HOLOPIS.COM, JAKARTA – Pasukan zionis Israel kembali berulah dengan melakukan agresi terhadap warga Palestina di Ramallah, Tepi Barat. Tentara Israel menginterogasi warga dengan melakukan penggeledahan ke rumah-rumah dan merusak bangunan.
Mengutip dari laporan Arabnews yang bersumber dari kantor berita Palestina WAFA, Minggu (28/12/2025), pasukan Israel juga beraksi di jalan-jalan Desa Qabatiya, selatan Jenin, Tepi Barat. Imbas kelakuan pasukan Israel, beberapa warga Palestina kini terpaksa mengungsi. Pasalnya, tentara zionis mengambil alih properti milik warga.
Bahkan, ada sekolah yang dipakai tentara Israel digunakan sebagai tempat untuk menahan hingga menginterogasi warga Palestina.
Pun, buldoser juga digunakan tentara Israel untuk menggali jalan dan membuat penghalang jalan di titik akses Utama. Kemudian, pasokan listrik ke beberapa lingkungan diputus.
Selain tentara, warga Palestina juga menghadapi serangan dari pemukim Israel. Bahkan, serangan sudah lebih dari 2.000 kali selama bulan November. Rincian antara lain Ramallah dan Al-Bireh (360), Hebron (348), Bethlehem (342) dan Nablus (334).
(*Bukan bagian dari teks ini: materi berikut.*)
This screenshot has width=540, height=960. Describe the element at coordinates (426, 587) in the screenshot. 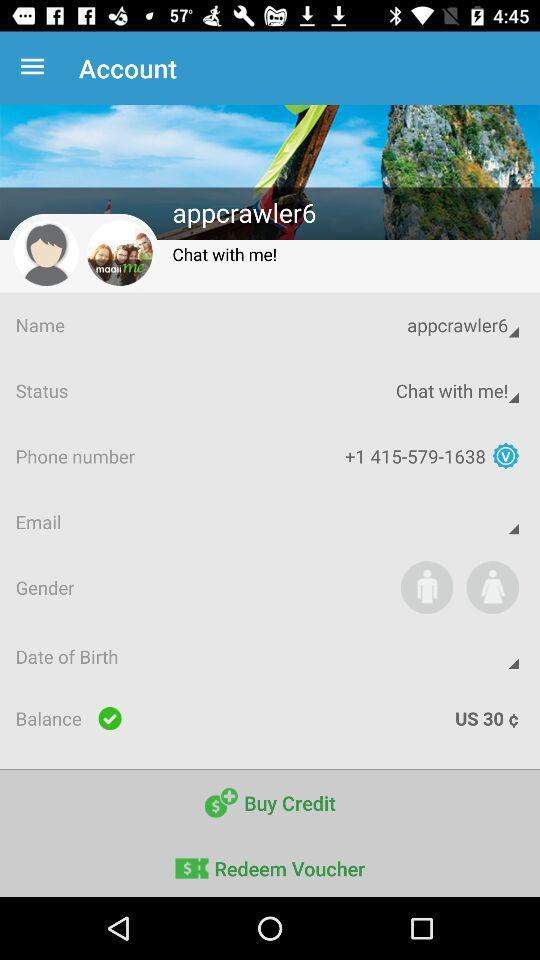

I see `to join the vebsite` at that location.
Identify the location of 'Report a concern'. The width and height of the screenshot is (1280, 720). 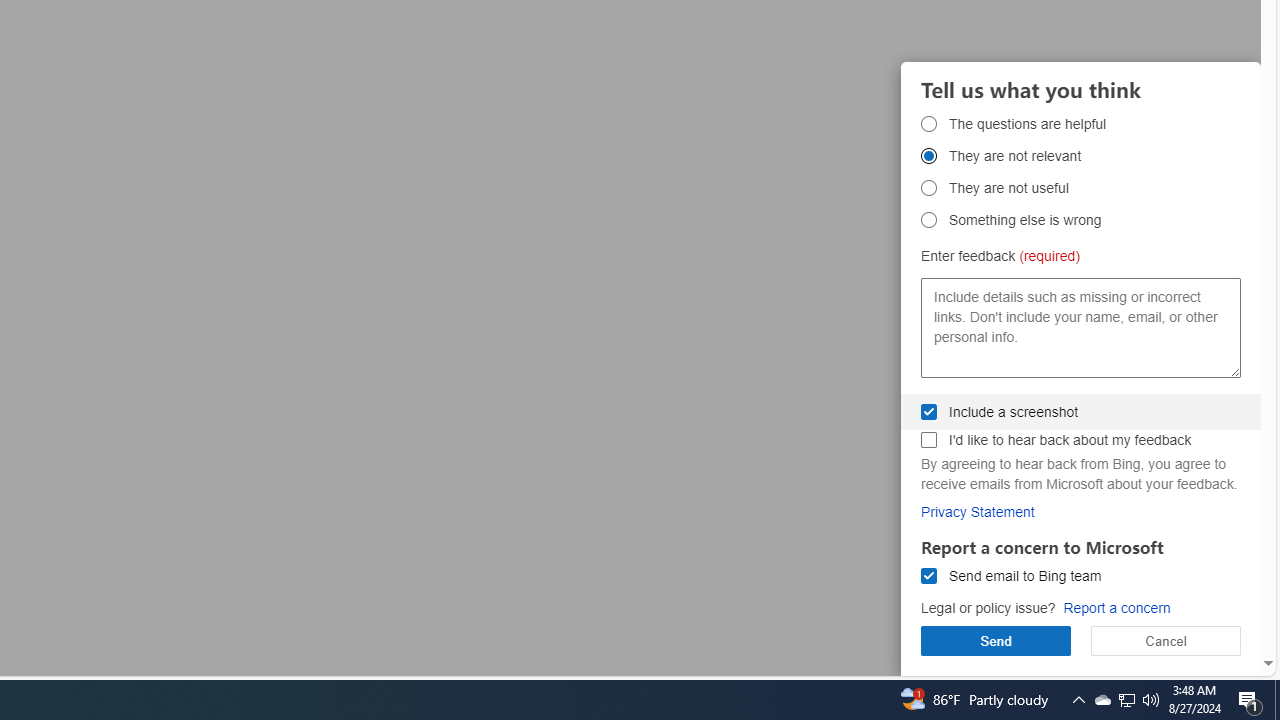
(1115, 607).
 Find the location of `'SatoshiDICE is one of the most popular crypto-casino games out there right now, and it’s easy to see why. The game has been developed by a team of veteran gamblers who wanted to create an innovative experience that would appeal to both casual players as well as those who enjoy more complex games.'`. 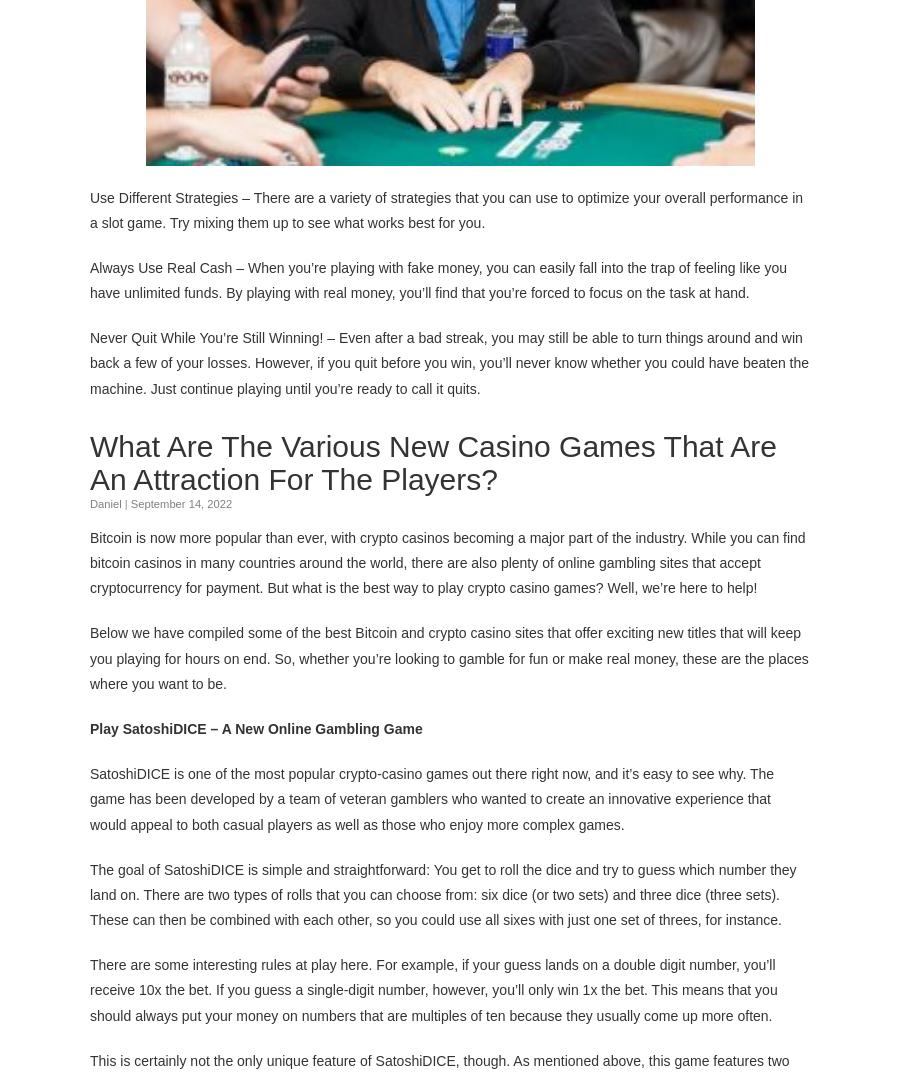

'SatoshiDICE is one of the most popular crypto-casino games out there right now, and it’s easy to see why. The game has been developed by a team of veteran gamblers who wanted to create an innovative experience that would appeal to both casual players as well as those who enjoy more complex games.' is located at coordinates (89, 796).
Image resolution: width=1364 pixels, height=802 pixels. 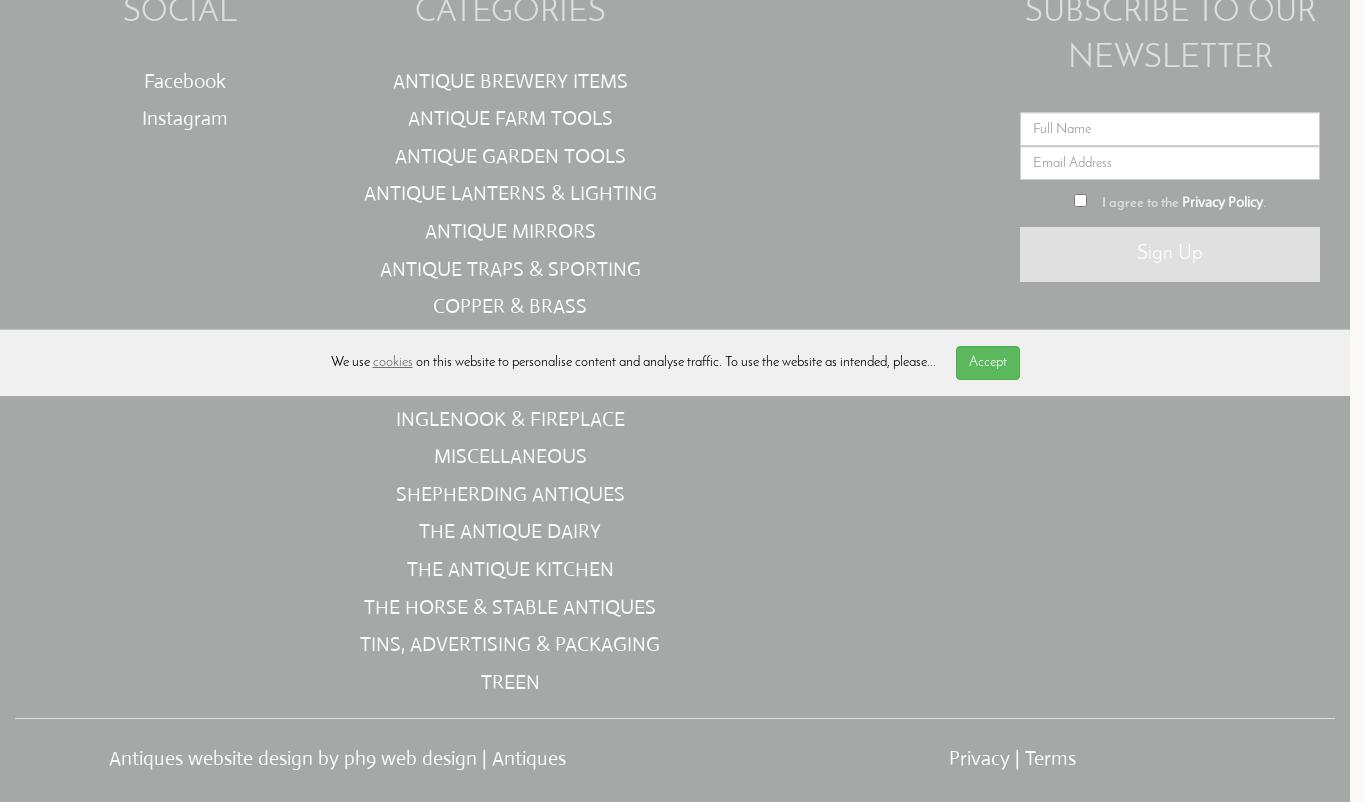 I want to click on 'DECORATIVE & INTERIORS', so click(x=508, y=343).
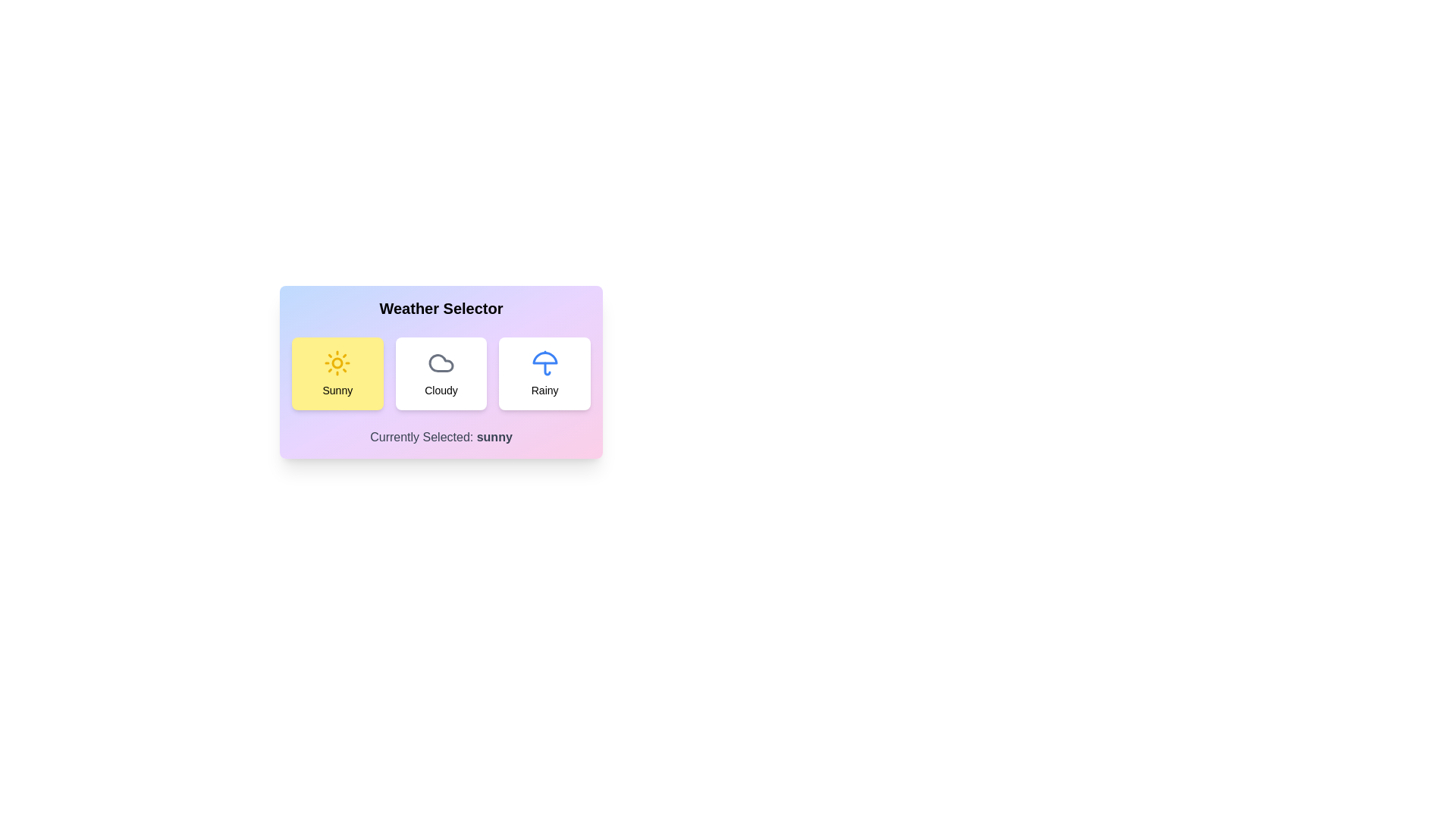 Image resolution: width=1456 pixels, height=819 pixels. I want to click on the weather option Sunny by clicking its corresponding button, so click(337, 374).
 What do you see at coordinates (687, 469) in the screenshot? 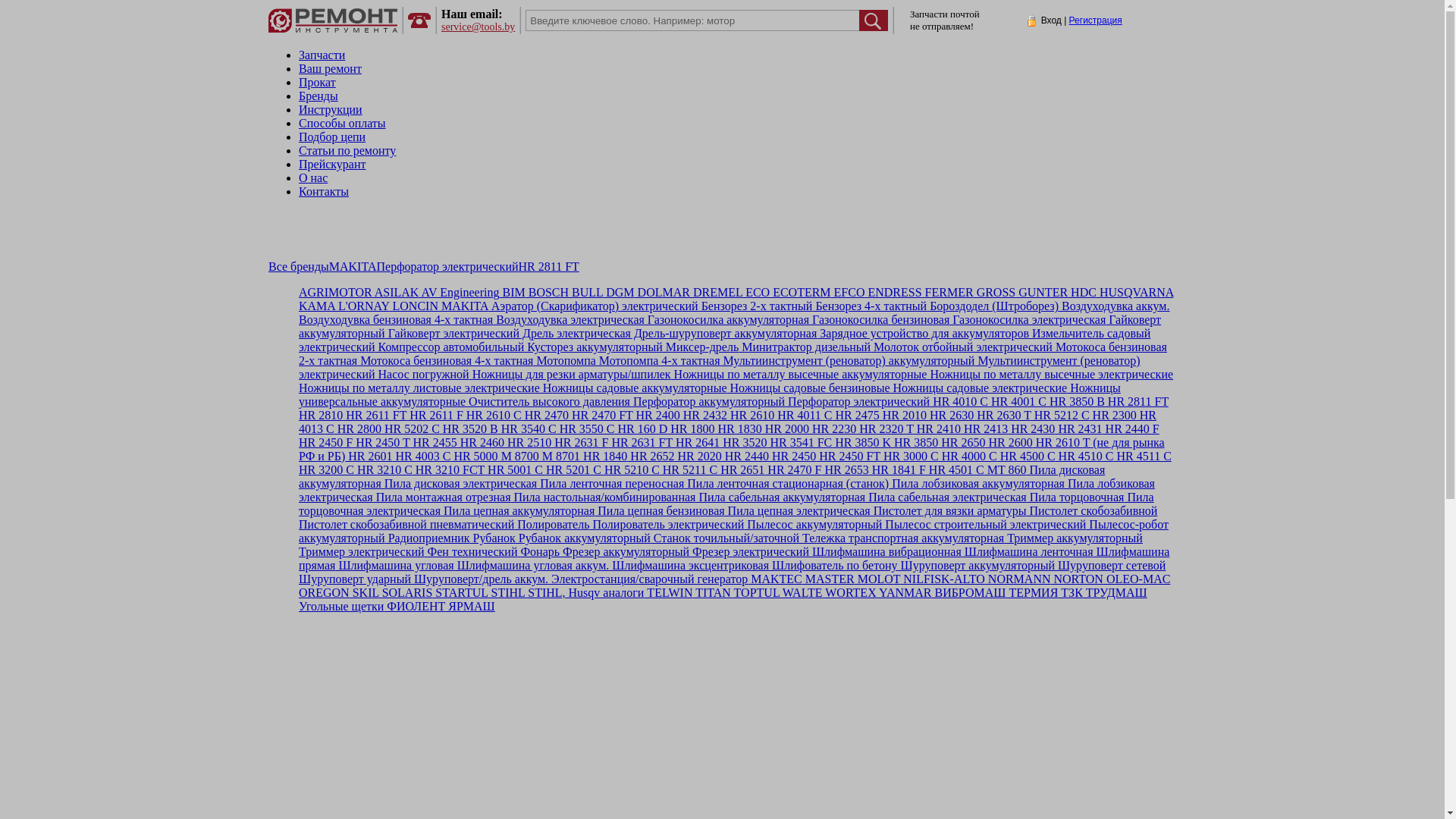
I see `'HR 5211 C'` at bounding box center [687, 469].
Dari laporan Anadolu, militer Israel punya motif melakukan serangan besar-besaran untuk hari kedua berturut-turut di Qabatiya. Hal itu dipicu insiden yang menewaskan dua warga Israel sehari sebelumnya.
Pada Jumat (26/12), dua orang tewas dan dua lainnya terluka dalam insiden gabungan penabrakan dengan mobil dan penikaman di kota Beit She’an serta Afula di Israel utara. Setelah kejadian itu, Tel Aviv melancarkan operasi militer luas di Qabatiya. Zionis Israel mengklaim pelaku serangan yang menewaskan dua warganya berasal dari desa itu.
Lalu, Israel juga mengerahkan 44 kendaraan militer termasuk beberapa buldoser menyerbu Qabatiya. Israel juga memberlakukan lockdown dengan menerapkan jam malam, serta menutup jalan-jalan utama yang menuju ke kota itu.
Tentara Israel juga dikerahkan di seluruh jalan Qabatiya. Selain itu, penembak jitu atau sniper juga dikerahkan untuk mengambil posisi di atap sejumlah bangunan.